The DNA damage response induces IFN

Abstract

This study reveals a new complexity in the cellular response to DNA damage: activation of IFN signaling. The DNA damage response involves the rapid recruitment of repair enzymes and the activation of signal transducers that regulate cell-cycle checkpoints and cell survival. To understand the link between DNA damage and the innate cellular defense that occurs in response to many viral infections, we evaluated the effects of agents such as etoposide that promote dsDNA breaks. Treatment of human cells with etoposide led to the induction of IFN-stimulated genes and the IFN-α and IFN-λ genes. NF-κB, known to be activated in response to DNA damage, was shown to be a key regulator of this IFN gene induction. Expression of an NF-κB subunit, p65/RelA, was sufficient for induction of the human IFN-λ1 gene. In addition, NF-κB was required for the induction of IFN regulatory factor-1 and -7 that are able to stimulate expression of the IFN-α and IFN-λ genes. Cells that lack the NF-κB essential modulator lack the ability to induce the IFN genes following DNA damage.
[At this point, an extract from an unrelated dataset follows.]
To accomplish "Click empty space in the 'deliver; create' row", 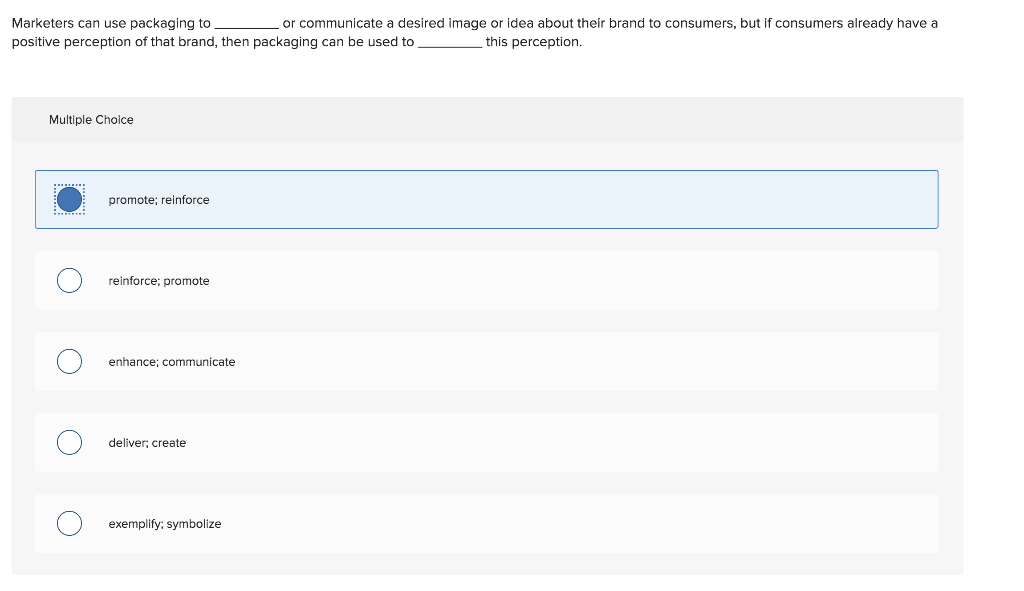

Breaks in DNA are generated during normal physiological processes of replication, transcription, and recombination, as well as by external genotoxic agents or infectious agents. The significant finding of IFN production as a stress response to DNA damage provides a new perspective on the role of IFN signaling.

Figure 1. Induction of ISG54 mRNA and activation of STAT signaling in response to etoposide

A) Primary (1°) human monocytes were untreated or treated with etoposide for 0, 18, or 24 hrs. RNA was extracted and real-time RT-PCR was performed with primers specific for ISG54 and quantified (left). HeLa cells were untreated or treated with etoposide for 24 hrs. RNA was extracted and real-time RT-PCR was performed with primers specific for ISG54 and quantified (right). B) HeLa cells were transfected with STAT1-GFP or STAT2-GFP and untreated (−) or treated with etoposide for 24 hours. Fluorescent images are shown. C) HeLa cells were treated with etoposide for the hours indicated and cell lysates were evaluated for endogenous STAT1 (top) or STAT2 (bottom) tyrosine phosphorylation by Western blot. Results represent duplicate determinations in three independent experiments.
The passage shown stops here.